I am confronted with the following problem: For $W$ being a one-dimensional brownian motion and $\alpha\in[0,1]$, what are the conditions for the numerical scheme
$X_{n+1}=X_n+(1-\alpha)\mu X_n\Delta t+\alpha \mu X_{n+1}\Delta t + \sigma X_n\Delta W$
(which I understand to be the semi-implicit Euler scheme for a geometric brownian motion) such that $\lim_{n\rightarrow\infty}\mathbb{E}(X^2_n)=0$ holds?
I have already proven that $2\mu+\sigma^2<0$ is the condition such that $\lim_{t\rightarrow\infty}\mathbb{E}(X^2(t))=0$ holds for a geometric brownian motion $dX=\mu X dt + \sigma X dW_t$ so naturally I assume that the answer must also depend on the time steps $\Delta t$ and the parameter $\alpha$?
My inital approach to the problem was to express the expectation in terms of the mean square error of the scheme but I have not been able to do so yet.

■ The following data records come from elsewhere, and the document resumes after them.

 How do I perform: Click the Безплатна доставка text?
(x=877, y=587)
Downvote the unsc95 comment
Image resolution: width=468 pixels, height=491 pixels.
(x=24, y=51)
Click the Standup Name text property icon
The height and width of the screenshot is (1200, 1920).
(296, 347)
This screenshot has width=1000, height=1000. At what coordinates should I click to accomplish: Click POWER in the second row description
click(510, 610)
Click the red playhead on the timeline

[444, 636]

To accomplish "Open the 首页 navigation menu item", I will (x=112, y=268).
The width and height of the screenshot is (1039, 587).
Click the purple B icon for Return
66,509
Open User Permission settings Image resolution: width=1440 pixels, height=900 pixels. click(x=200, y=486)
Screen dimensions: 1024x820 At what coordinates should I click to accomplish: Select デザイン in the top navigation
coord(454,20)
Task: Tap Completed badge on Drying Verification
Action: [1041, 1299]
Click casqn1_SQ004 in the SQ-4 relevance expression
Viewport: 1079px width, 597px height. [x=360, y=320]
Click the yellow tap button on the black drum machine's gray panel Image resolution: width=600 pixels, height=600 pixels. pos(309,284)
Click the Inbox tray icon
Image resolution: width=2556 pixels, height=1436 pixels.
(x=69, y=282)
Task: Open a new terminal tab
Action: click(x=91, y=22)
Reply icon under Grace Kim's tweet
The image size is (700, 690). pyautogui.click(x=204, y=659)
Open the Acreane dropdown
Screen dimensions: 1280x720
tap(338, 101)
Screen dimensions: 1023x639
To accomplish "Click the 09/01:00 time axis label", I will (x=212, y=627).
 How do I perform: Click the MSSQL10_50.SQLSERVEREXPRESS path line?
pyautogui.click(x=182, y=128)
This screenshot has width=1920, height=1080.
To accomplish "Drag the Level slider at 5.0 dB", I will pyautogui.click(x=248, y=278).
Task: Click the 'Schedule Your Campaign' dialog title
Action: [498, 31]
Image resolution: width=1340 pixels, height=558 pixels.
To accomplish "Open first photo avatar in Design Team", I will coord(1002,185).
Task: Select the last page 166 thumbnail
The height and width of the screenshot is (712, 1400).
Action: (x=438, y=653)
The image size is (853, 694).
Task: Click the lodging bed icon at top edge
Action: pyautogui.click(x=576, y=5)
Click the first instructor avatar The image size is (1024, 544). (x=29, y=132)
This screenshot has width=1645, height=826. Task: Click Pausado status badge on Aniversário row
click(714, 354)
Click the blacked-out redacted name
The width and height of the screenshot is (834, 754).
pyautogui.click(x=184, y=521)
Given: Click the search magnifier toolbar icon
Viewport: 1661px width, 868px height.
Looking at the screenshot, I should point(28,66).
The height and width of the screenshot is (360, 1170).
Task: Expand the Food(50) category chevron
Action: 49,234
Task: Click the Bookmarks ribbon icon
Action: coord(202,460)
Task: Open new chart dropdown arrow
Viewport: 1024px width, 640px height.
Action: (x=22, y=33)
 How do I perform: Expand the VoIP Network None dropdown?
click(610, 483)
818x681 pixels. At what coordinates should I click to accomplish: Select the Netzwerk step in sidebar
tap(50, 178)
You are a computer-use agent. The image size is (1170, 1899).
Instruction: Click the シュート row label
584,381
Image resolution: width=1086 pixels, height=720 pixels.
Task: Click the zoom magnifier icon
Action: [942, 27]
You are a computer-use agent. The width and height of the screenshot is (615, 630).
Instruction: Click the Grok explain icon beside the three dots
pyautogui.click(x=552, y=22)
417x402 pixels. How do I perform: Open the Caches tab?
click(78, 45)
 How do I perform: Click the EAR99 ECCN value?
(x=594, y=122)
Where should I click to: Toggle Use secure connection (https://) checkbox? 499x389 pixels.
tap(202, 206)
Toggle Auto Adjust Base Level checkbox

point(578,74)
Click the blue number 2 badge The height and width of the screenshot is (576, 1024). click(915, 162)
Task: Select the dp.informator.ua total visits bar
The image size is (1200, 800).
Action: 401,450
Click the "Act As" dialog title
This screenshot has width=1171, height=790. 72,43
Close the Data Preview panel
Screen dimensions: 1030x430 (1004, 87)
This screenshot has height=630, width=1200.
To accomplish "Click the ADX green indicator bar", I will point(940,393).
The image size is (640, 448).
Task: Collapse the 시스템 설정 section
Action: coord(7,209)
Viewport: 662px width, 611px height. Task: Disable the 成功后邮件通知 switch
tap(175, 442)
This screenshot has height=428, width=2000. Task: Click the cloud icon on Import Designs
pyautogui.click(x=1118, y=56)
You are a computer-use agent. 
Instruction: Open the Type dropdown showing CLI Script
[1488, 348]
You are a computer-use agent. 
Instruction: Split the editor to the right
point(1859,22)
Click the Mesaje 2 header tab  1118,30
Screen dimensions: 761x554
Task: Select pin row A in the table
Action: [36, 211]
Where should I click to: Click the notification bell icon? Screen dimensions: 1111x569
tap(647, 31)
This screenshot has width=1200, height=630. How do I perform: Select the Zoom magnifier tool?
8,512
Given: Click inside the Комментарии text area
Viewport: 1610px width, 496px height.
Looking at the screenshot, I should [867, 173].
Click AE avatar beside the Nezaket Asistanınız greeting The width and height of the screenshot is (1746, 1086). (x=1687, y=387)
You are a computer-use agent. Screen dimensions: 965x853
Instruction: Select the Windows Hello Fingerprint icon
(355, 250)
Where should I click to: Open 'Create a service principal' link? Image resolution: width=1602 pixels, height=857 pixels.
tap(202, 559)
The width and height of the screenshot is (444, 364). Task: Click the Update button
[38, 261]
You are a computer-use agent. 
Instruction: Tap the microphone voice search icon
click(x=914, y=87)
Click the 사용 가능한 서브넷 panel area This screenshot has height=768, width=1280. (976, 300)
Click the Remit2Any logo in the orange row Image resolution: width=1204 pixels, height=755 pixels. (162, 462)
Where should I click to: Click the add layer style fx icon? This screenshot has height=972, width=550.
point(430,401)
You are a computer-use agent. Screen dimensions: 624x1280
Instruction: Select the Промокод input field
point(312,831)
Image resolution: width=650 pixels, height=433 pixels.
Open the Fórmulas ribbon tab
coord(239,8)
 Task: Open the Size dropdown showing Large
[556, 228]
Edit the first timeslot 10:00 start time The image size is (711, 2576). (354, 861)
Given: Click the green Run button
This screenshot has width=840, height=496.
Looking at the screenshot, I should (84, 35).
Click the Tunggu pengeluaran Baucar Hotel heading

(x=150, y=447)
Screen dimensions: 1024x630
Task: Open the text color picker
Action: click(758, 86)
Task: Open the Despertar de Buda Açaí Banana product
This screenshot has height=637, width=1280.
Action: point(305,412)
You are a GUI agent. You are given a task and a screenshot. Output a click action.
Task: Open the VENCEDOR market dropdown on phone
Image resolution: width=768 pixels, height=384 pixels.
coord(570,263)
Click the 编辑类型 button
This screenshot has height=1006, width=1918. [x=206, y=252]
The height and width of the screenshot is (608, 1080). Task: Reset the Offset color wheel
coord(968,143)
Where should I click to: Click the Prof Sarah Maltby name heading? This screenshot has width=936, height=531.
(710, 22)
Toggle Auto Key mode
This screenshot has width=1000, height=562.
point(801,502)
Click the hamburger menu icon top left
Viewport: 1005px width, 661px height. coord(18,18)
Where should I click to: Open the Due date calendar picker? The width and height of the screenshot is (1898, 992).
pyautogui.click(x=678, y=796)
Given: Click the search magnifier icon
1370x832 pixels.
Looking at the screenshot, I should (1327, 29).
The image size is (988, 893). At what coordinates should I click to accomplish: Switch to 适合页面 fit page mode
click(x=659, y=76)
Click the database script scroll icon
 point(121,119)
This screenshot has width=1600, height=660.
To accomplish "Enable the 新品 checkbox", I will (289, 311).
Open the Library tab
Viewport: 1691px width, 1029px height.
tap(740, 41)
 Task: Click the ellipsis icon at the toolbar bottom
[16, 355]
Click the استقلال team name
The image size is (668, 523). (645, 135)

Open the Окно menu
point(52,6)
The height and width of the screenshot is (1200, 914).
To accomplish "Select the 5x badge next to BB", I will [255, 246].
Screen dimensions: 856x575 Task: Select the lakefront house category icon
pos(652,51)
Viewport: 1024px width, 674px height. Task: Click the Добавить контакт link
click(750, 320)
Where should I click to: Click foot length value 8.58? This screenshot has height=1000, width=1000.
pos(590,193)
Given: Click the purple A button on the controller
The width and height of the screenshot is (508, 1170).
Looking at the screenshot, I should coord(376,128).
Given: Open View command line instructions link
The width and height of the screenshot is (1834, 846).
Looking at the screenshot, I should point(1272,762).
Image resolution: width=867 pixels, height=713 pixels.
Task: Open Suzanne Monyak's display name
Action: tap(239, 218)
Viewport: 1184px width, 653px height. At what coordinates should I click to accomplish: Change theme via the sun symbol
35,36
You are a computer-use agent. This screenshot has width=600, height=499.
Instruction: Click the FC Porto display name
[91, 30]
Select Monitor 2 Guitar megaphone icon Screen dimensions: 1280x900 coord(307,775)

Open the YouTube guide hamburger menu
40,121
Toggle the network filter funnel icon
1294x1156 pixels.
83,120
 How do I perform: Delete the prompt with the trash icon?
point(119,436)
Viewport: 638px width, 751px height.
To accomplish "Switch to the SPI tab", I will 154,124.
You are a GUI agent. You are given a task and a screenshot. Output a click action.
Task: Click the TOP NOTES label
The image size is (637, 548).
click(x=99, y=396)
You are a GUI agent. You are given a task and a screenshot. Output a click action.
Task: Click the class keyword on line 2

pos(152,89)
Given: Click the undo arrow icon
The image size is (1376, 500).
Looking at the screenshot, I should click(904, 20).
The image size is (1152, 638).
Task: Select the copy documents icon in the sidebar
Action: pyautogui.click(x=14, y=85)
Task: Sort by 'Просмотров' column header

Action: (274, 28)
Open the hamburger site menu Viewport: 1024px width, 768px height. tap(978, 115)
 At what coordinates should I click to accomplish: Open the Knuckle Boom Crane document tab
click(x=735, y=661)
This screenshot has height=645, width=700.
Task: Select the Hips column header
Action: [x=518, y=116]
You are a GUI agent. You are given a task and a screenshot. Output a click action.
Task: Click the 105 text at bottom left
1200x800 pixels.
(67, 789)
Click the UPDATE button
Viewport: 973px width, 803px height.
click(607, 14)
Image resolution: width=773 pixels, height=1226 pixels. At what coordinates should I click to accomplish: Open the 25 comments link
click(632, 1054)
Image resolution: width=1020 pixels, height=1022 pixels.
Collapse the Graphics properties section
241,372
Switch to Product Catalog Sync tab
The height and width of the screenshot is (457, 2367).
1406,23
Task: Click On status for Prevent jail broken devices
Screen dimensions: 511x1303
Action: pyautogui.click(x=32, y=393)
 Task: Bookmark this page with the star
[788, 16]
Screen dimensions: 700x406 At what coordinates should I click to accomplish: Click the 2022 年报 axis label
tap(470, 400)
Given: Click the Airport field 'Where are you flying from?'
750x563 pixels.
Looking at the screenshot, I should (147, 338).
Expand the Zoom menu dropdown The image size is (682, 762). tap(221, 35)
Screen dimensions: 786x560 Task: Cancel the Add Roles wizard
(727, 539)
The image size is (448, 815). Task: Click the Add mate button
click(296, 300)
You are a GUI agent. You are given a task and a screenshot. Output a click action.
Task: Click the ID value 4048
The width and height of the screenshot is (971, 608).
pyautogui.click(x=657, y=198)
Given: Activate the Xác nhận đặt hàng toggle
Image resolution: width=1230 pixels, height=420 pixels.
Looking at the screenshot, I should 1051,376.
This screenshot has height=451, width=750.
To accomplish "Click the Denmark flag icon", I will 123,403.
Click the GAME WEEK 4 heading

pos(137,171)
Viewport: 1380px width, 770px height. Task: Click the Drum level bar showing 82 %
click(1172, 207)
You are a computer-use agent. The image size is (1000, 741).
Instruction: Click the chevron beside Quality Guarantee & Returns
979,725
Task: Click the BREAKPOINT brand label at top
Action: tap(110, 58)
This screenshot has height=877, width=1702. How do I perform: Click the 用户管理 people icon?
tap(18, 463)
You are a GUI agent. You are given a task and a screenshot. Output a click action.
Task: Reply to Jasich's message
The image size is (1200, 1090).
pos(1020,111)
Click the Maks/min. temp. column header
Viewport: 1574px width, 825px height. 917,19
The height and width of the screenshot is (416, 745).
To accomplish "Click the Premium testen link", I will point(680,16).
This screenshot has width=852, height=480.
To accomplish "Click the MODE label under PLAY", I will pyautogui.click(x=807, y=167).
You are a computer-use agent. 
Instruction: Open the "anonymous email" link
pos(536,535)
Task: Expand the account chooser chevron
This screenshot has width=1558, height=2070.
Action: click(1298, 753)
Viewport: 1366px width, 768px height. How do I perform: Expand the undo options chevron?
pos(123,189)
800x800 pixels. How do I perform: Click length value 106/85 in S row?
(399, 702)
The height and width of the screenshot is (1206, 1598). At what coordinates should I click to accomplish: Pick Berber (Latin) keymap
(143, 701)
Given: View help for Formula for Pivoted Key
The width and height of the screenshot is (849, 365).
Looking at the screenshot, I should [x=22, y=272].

Any clues or ideas would be greatly appreciated
Sort the terms of the dynamic $$ (1-αμΔt)X_{n+1}=(1+(1−α)μΔt+σΔW)X_n $$ Take the square and the expectation of it. Remember that the increment of the Brownian motion is independent of the history so far. \begin{align} (1-αμΔt)^2E[X_{n+1}^2]&=E[(1+(1−α)μΔt+σΔW)^2]\,E[X_n^2] \\ &=\Bigl((1+(1−α)μΔt)^2+σ^2Δt\Bigr)\,E[X_n^2]. \end{align} So for the convergence to zero you want $$ (1+(1−α)μΔt)^2+σ^2Δt<(1-αμΔt)^2 \\\iff\\ 2(1−α)μ+σ^2+(1−α)^2μ^2Δt<-2αμ+α^2μ^2Δt \\\iff\\ 2μ+σ^2<(2α-1)μ^2Δt $$